* Work task
Copy every line from the data below in which the string "computer" can be found.

* Exercise inputs

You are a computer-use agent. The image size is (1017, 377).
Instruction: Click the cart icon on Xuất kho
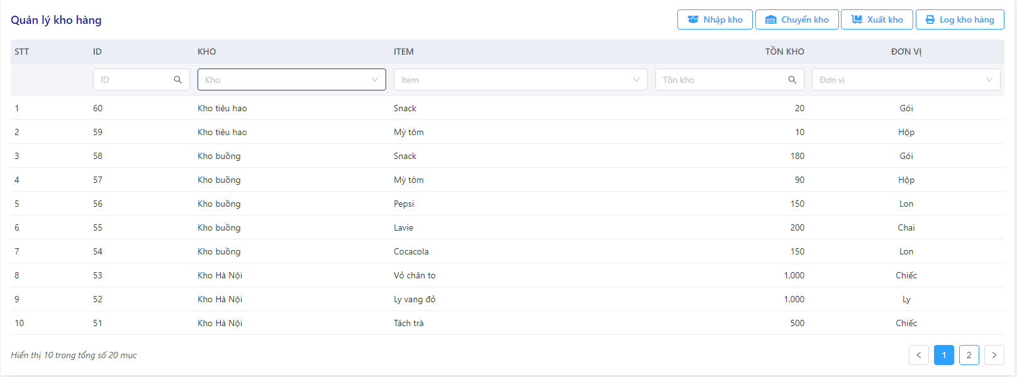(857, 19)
* * *
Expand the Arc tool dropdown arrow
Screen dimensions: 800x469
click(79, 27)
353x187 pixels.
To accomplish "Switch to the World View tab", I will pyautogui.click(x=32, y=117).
---
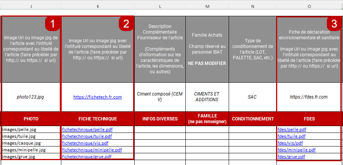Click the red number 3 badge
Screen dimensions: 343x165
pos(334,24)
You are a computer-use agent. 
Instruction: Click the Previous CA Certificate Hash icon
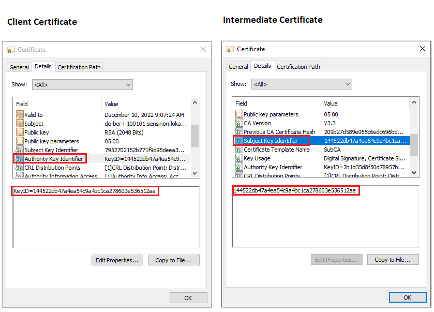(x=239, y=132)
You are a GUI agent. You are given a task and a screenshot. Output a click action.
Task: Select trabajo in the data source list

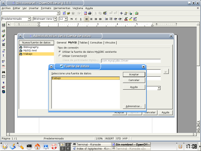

* Written response
You are a computer-use agent. The image size is (1017, 377).
You are a computer-use agent. 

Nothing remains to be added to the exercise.